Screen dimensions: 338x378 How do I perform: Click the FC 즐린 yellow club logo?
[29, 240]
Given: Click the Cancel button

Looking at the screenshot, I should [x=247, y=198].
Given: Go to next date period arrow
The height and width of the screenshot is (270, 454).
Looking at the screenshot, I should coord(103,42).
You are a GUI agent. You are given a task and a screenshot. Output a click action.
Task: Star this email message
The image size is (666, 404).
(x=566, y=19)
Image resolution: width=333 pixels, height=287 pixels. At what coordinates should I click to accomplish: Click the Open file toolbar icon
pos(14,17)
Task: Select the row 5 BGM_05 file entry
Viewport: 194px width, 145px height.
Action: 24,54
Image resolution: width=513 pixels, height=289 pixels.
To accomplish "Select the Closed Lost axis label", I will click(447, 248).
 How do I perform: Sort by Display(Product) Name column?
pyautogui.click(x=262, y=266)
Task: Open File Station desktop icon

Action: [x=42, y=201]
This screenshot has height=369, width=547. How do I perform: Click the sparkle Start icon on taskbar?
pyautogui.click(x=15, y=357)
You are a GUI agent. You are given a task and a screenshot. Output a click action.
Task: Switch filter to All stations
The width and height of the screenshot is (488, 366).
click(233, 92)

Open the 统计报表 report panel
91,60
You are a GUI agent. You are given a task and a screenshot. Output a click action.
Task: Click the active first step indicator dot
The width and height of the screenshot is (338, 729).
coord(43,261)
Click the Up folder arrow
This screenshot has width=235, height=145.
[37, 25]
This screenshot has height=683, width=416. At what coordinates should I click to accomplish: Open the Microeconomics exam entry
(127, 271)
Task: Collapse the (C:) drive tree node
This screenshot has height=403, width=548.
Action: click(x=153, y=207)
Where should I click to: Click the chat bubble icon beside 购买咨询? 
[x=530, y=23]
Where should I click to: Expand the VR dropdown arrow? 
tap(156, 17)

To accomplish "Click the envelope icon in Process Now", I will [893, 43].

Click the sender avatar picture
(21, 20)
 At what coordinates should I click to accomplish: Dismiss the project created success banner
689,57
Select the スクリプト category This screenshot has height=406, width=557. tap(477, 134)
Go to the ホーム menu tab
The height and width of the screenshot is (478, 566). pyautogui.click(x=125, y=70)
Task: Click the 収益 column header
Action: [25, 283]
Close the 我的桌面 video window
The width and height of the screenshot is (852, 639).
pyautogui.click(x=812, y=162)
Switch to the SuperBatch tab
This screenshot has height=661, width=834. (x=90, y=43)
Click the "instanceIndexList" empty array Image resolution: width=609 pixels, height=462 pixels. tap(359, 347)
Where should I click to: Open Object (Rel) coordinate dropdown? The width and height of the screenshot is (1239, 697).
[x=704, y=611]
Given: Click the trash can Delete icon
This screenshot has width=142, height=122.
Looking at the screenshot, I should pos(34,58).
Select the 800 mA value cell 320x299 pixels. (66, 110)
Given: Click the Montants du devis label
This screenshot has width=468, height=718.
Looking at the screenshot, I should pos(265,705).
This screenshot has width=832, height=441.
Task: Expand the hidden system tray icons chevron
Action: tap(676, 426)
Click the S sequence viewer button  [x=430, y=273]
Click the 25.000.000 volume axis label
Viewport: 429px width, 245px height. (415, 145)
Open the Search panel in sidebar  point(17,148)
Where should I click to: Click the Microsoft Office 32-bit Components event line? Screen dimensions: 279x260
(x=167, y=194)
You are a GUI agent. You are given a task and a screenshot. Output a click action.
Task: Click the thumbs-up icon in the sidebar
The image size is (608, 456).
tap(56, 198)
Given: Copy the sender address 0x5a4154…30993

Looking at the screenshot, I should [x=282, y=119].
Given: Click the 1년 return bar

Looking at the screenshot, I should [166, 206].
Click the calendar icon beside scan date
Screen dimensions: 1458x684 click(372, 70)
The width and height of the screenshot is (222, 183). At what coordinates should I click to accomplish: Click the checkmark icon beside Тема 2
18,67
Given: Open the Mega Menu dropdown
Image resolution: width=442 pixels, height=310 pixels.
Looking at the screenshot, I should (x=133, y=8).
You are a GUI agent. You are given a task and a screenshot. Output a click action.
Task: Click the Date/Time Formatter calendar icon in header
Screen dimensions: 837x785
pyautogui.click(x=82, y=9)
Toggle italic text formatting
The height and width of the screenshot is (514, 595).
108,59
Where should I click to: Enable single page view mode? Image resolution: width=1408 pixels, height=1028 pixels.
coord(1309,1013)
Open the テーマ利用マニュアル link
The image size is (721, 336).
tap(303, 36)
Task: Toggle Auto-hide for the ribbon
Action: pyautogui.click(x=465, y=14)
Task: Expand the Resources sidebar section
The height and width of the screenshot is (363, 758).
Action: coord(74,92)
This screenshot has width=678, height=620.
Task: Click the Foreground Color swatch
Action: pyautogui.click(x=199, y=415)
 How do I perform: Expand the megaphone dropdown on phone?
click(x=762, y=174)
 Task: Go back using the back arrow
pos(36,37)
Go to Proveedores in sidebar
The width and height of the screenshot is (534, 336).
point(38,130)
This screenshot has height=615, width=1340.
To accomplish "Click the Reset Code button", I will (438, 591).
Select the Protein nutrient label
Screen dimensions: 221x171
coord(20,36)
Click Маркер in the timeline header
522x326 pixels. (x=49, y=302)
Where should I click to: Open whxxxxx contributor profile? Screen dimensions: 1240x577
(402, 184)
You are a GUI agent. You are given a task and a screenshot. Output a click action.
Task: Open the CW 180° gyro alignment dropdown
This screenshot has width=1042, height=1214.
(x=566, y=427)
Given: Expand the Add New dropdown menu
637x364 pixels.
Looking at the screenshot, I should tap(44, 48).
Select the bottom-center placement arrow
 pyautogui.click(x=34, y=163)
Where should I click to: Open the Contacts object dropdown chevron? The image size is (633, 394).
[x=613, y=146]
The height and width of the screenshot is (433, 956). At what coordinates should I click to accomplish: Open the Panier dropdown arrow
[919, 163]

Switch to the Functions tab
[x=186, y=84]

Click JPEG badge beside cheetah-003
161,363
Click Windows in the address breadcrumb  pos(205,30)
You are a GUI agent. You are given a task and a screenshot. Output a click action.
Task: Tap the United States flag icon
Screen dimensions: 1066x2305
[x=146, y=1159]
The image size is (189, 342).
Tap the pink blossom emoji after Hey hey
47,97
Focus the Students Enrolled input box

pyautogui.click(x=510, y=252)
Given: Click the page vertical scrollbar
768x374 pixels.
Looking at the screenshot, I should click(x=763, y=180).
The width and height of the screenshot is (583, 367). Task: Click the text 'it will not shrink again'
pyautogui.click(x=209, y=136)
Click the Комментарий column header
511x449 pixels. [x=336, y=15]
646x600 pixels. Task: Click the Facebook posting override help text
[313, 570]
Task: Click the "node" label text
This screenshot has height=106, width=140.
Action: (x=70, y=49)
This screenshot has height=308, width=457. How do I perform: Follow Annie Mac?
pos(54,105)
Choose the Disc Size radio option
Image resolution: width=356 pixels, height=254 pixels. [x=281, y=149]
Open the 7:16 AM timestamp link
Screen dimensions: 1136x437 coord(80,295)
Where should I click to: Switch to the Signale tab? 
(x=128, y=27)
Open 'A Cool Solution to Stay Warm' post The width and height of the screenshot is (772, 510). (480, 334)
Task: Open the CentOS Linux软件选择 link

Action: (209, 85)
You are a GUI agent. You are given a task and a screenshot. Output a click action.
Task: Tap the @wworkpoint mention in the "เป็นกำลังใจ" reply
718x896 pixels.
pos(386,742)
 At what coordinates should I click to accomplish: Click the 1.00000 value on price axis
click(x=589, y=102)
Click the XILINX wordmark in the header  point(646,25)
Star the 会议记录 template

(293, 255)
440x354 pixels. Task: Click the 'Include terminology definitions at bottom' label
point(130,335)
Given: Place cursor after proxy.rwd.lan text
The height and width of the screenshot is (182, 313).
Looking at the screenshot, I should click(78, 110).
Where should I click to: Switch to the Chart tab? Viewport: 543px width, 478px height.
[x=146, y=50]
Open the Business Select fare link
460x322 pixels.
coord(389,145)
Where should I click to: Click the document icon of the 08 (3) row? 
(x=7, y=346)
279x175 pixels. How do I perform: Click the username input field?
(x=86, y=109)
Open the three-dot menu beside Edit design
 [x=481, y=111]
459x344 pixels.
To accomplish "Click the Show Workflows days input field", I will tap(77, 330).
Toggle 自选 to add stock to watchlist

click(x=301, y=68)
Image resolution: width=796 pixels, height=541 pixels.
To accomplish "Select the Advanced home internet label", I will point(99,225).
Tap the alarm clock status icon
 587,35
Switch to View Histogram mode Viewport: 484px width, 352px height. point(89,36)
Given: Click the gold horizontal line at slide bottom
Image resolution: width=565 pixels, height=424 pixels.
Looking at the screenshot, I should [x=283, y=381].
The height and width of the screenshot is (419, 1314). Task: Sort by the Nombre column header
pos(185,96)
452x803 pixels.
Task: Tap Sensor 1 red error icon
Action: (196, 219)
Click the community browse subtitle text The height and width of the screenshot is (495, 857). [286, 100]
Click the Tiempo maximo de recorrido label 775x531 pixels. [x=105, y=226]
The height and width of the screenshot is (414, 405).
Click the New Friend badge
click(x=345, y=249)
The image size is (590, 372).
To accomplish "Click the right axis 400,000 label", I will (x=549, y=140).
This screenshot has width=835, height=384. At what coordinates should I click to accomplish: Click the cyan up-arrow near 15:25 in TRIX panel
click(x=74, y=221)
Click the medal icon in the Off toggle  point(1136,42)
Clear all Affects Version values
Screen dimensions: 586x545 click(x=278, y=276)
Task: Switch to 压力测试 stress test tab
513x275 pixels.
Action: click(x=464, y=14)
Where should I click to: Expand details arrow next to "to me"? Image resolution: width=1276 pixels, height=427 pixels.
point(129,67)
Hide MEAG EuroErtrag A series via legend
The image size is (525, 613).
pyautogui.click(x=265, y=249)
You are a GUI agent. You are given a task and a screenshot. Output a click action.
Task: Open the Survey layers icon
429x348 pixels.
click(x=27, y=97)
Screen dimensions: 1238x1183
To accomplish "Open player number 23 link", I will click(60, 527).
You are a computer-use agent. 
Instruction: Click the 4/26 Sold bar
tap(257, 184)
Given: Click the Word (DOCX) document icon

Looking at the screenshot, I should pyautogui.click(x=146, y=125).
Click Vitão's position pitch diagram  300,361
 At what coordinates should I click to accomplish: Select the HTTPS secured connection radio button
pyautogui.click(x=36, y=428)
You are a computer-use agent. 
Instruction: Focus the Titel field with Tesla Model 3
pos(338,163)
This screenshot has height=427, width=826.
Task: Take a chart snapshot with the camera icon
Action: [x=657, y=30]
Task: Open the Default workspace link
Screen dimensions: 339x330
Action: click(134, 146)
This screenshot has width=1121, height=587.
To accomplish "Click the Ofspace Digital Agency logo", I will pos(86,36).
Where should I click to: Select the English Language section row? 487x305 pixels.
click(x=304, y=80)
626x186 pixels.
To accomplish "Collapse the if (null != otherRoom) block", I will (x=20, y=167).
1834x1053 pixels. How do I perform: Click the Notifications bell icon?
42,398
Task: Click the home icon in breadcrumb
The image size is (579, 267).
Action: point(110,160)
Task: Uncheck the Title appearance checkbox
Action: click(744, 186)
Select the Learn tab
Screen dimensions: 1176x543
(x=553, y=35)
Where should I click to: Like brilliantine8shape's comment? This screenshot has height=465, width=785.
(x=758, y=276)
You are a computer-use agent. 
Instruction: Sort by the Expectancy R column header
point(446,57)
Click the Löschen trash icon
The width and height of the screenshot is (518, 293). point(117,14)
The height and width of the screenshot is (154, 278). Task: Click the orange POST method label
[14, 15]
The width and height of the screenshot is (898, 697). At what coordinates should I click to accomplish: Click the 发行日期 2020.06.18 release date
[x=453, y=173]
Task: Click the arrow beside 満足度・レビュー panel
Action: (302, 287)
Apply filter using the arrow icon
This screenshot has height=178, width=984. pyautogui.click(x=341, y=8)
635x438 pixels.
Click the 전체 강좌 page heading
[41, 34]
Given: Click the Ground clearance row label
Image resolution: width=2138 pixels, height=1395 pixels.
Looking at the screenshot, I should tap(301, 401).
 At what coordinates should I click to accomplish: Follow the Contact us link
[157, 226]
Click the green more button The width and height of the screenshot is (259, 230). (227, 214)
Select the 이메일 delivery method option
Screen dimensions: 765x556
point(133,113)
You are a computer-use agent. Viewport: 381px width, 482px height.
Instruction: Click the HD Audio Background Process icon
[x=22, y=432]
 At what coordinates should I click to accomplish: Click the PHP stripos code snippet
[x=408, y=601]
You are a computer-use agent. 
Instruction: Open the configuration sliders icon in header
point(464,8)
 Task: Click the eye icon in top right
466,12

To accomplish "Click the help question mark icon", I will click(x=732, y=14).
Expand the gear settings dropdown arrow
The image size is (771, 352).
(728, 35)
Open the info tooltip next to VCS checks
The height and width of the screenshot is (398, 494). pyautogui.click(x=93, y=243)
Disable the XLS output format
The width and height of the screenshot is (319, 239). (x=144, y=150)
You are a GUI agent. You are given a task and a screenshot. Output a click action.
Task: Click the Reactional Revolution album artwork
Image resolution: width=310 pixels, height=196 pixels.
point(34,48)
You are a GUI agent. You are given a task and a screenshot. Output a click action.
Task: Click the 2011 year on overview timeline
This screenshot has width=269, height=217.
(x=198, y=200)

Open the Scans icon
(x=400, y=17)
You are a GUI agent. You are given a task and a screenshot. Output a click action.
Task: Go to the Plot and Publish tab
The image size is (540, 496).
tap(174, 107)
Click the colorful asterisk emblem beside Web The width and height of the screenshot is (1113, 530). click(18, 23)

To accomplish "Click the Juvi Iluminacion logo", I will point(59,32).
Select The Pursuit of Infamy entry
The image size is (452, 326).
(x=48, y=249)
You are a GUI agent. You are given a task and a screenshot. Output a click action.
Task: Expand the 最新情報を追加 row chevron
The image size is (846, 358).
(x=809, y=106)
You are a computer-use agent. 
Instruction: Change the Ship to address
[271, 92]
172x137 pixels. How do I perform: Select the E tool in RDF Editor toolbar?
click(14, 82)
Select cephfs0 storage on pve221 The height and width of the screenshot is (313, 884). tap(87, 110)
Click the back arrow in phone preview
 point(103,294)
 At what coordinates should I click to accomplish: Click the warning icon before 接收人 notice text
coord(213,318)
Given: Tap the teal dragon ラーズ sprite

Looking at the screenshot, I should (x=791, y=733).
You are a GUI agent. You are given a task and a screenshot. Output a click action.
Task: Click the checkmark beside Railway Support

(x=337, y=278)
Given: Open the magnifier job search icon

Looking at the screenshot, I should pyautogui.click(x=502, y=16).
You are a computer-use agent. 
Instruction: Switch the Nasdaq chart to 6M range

= = = =

Search the listing for "sidebar" and show every line where it occurs.

* **Exercise answer**:
Open the Search panel in sidebar  point(17,148)
Task: Click the thumbs-up icon in the sidebar
Task: Expand the Resources sidebar section
Go to Proveedores in sidebar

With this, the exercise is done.